八日目の蝉:角田光代

著:角田光代

【あらすじ】
1985年2月、愛人であった秋山丈博の家に侵入した野々宮希和子は、眠っていた赤ちゃん恵理菜を見て衝動的に誘拐する。希和子は赤ちゃんを薫と名づけ、親友の家や立ち退きを迫られている女の家へと逃亡。しかしやがて、警察が追いかけていることを知ると、謎の団体・エンジェルホームに身を隠すことを決意。所持金をすべて手放し入所する。
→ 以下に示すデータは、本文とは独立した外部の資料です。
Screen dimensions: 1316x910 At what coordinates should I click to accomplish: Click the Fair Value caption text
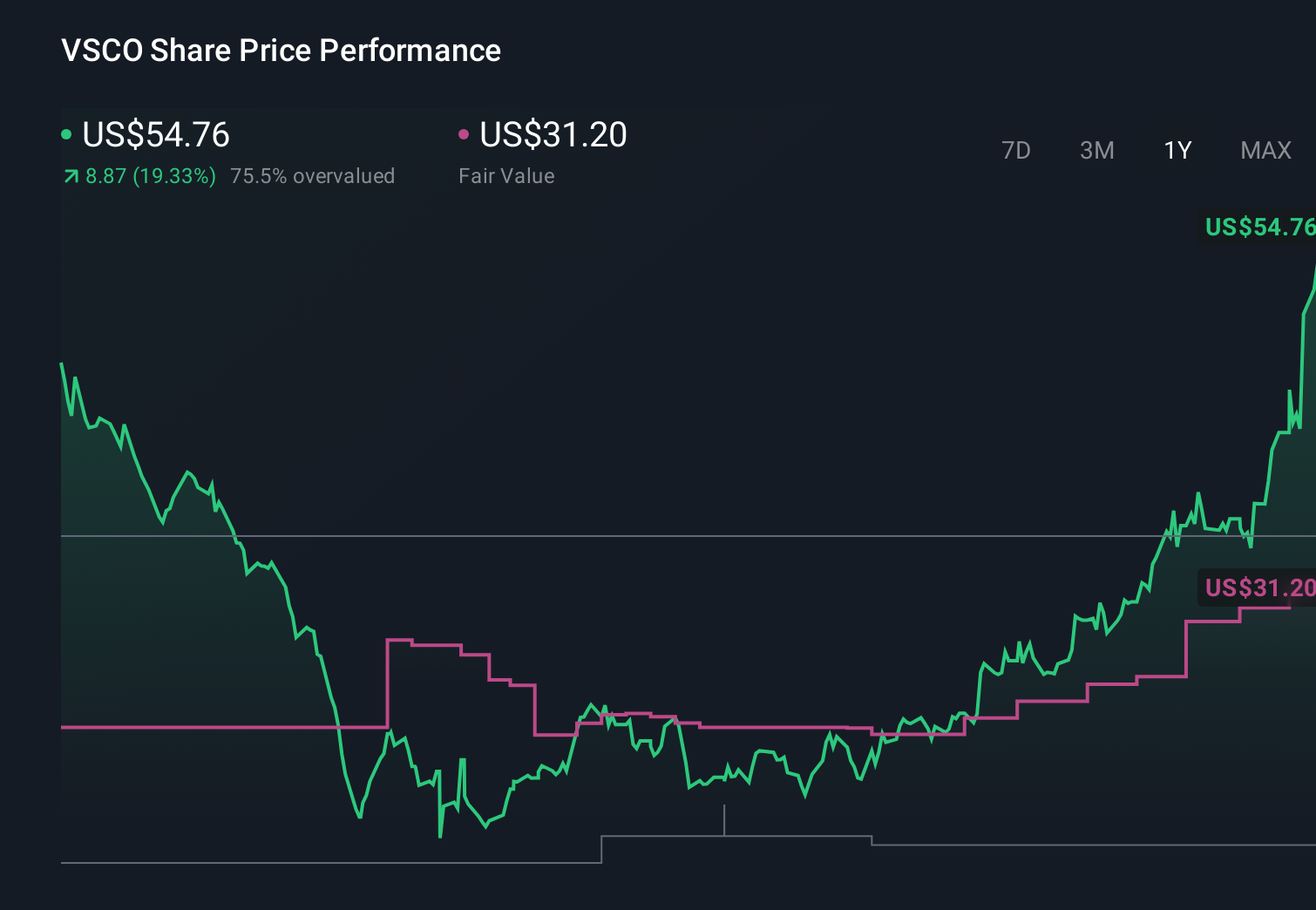click(x=505, y=175)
希和子が逮捕されて17年後の2005年。秋山恵理菜は大学生になり、過去の出来事を忘れようとしていた。彼女がアルバイトをしているところに、かつてエンジェルホームにいた千草と名乗る女が現れる。入所していた人間を取材していた彼女は恵理菜からも事件のことを聞き出そうとする。一方、恵理菜は妻子持ちの岸田と付き合う中で希和子と同じ道をたどろうとしていることに恐怖を覚える。そして、恵理菜にある異変が起きる。

【感想】
教団や逃亡劇は、オウム事件や福田和子事件を思わせる背景ですね。最後のフェリーのシーンはちょっと切なくなりました。映画では永作博美の名演技に涙しました。